-- Begin Reading passage --

RM: Congratulations on your recent promotion to senior vice president, retail operations. What are your primary responsibilities? What improvements would you like to see implemented while you’re in this role?
SC: Well, first of all, thank you—I was really honored to be considered for this position and excited to continue working at FAR. In my new position, I’m responsible for retail operations—from processing all the way through underwriting. I have teams reporting up to me, and I work closely with those teams and other stakeholders, both at FAR and in our parent company. FAR has done a really great job of building a strong corporate culture and centering its values around helping customers and enhancing the customer experience. My aim in my current role is to implement those values effectively and really focus on our customer experience throughout the reverse mortgage process to see how we can improve it. I also look at our employee experience and make sure that, in addition to providing the best service for our customers, we also want our employees to be happy and to have what they need to succeed. At FAR, we’re really focused on creating a culture that’s positive and uplifting for everyone.
RM: You’re one of the few people I know who has been involved in every facet of the reverse mortgage business. What was your favorite job and why?
SC: That’s tough. I’ve had an incredible journey with FAR and Finance of America Companies for over five years now, but when I look back over the years, I’m also reminded of my time at Seattle Mortgage Co. That period of my career really stands out to me. I was there from 2000 until 2007. When I first started, we were doing about 40 reverse mortgages per month. We were a small department in a company that had been around since the 1940s. When I left six-and-a-half years later, we were well over 1,000 loans per month, both wholesale and retail. We were one of the biggest wholesalers in the industry, so it was a huge amount of growth. It was such an exciting time. The product was just starting to grow. Building a team, hiring the right people, mentoring people and really helping them grow into being the best they could be—it really was almost magical. We all had a common passion for the product, and we had a lot of fun at the same time. That was such a special time for me. I built many friendships over those years that will last me for the rest of my life.

-- End Reading passage --
-- Begin Source material --

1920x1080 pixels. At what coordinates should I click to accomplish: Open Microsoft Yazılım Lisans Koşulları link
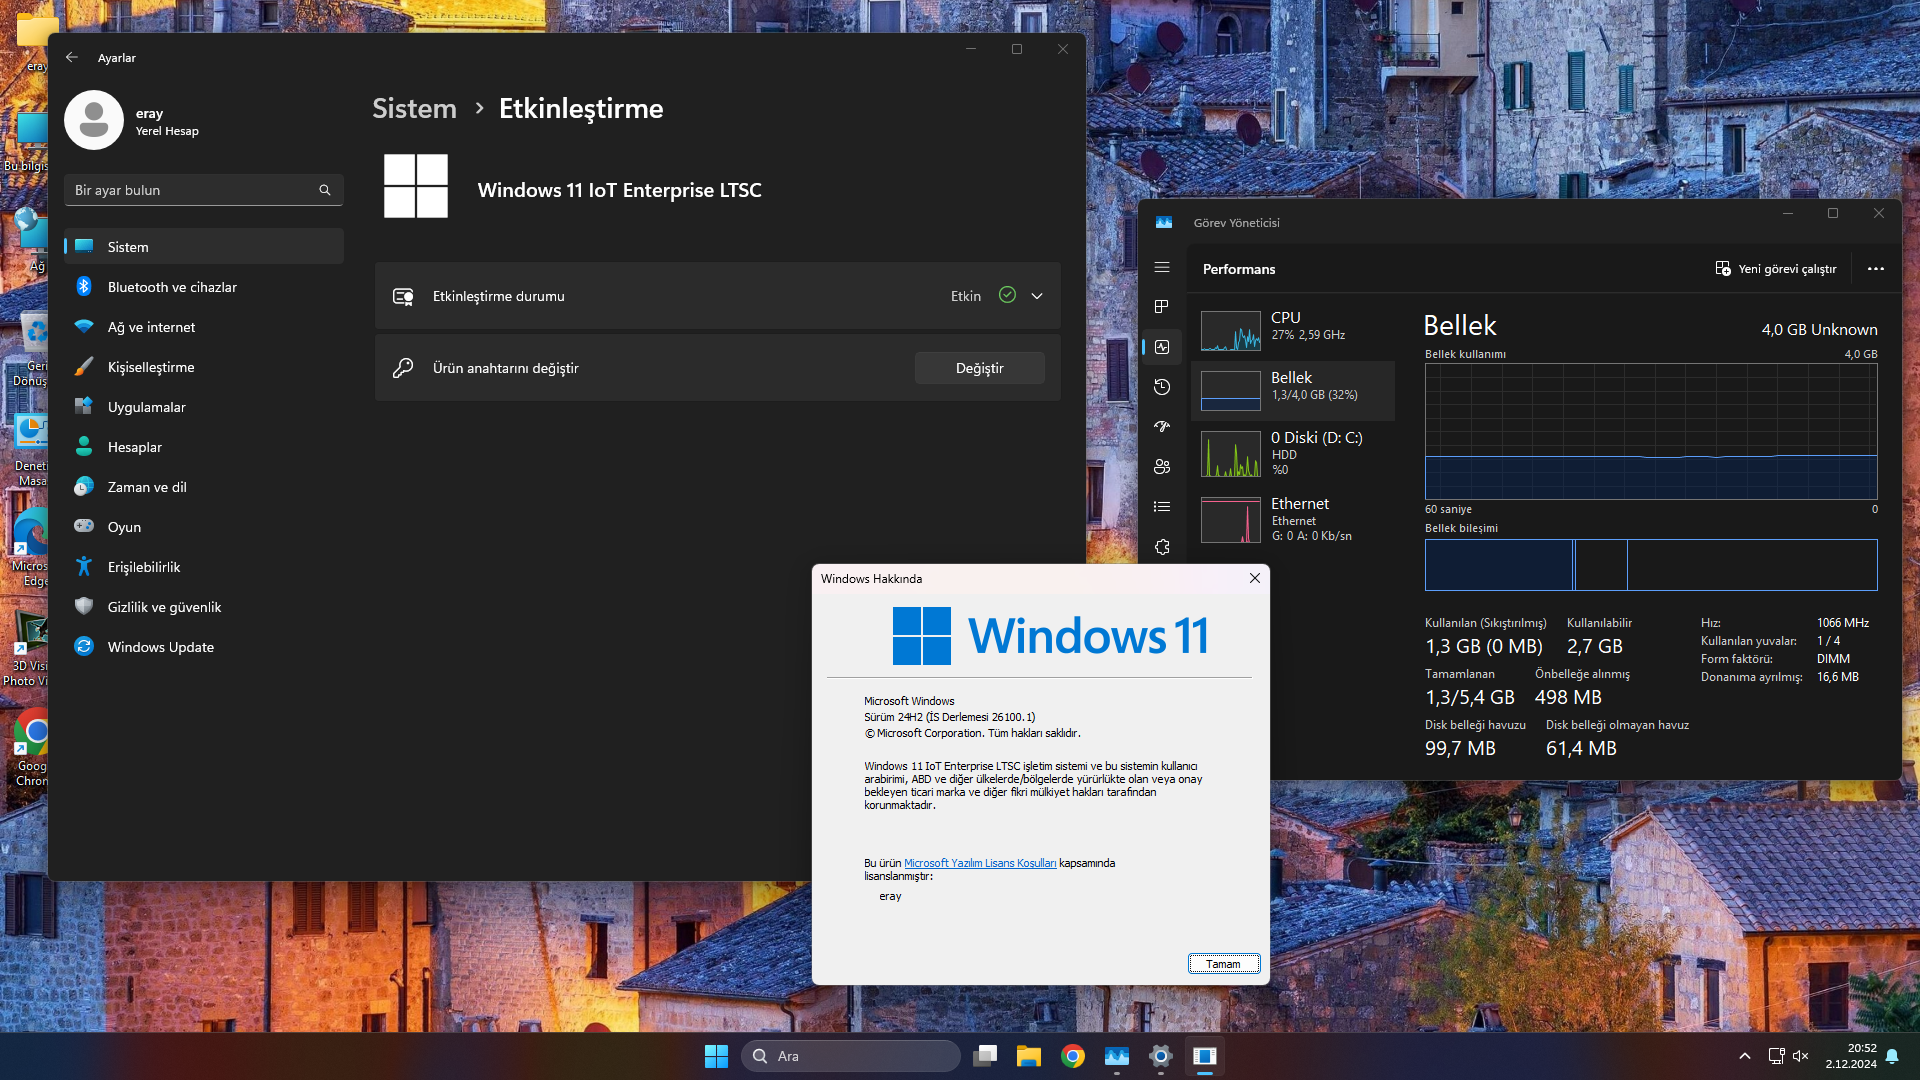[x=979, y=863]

-- End Source material --

● Jobs
- a) In the interview, how many reverse mortgages per month was Seattle Mortgage Co. doing when the interviewee first started there?
- b) Continue the reverse mortgage interview from the point where it stops.
The material has nothing to do with what follows.

● Per-task outputs
- a) About 40 per month.

- b)
RM: What do you consider to be your greatest career accomplishment to date?
SC: Two things come to mind. The first is helping inspire women to enter the financial services industry and to not be afraid to take on leadership roles. In 2000, I was the first woman elected to NRMLA’s Board of Directors and the first to co-chair the board working alongside Jim Mahoney. I take a lot of pride in that. I’ve had a lot of women over the years come to me and say, “Thank you for being a leader in this area and showing younger women what’s possible.” That means a great deal to me. The other accomplishment has to do with mentoring. Over the years, I’ve worked with and mentored a lot of really amazing people. It’s so rewarding today to look at my LinkedIn network and see the names of all the amazing connections I’ve made in this industry. A lot of them I worked with over the years, and some of them I hired and trained way back in the early 2000s before they went on to become successful professionals. I find that deeply satisfying and am so grateful to watch their journeys play out all these years later.
RM: You’ve been active in NRMLA since the association was founded. How have you benefited personally from this partnership?
SC: Well, relationships are the first thing—having long-term connections with people from different parts of the industry. And having the opportunity to meet and go to conferences, sit on committees, host conference calls and work with peers, investors, NRMLA and NRMLA’s outside counsel and lobbyists. All of that, I think, has really helped me become a more well-rounded professional. Being an active part of NRMLA, I’ve established some amazing friendships. I have colleagues who feel like family after all these years. That’s been a real gift, and it’s also helped me stay sharp and keep me close and in touch with the latest of what’s going on in the industry. Lastly, as a member, I’ve always felt that I had a voice here. If I had a concern, there was always someone there to listen and to take me seriously.
RM: You’ve always been a strong supporter of ethics. You helped draft NRMLA’s Code of Ethics and Professional Responsibility and you’re currently chairwoman of the Ethics Committee. If you could stop one type of inappropriate behavior that you’ve seen consistently over your career, what would that be?
SC: I wish I could stop the deceptive and misleading advertising that still goes on in parts of the industry. Being on the Ethics Committee, I’ve seen it. Being out in the industry, I’ve seen it. I feel that it just has done such a disservice to our industry. In my 30 years, we went from this little niche product no one heard about, and now financial planners are accepting it as an option for their clients and want to learn more. But when misleading information is put out in our communities, it chips away at people’s trust in the reverse mortgage product itself. It chips away at all that knowledge we’ve tried to convey to them over the years and creates a lot of questions, concerns and confusion. It’s wrong, and it makes us look bad. I think this is probably one of the most damaging practices that we’ve dealt with in this industry and in the association, and it distracts people from our mission to help educate seniors so that they can meet their retirement goals.
RM: As you know, most of the bad ads we see on the Ethics Committee are distributed by non-member companies. NRMLA will submit them to federal regulators if the Ethics Committee directs us to. Your last job focused on compliance. Would you like to see FAR and the other wholesale lenders take a more proactive role in policing bad ads?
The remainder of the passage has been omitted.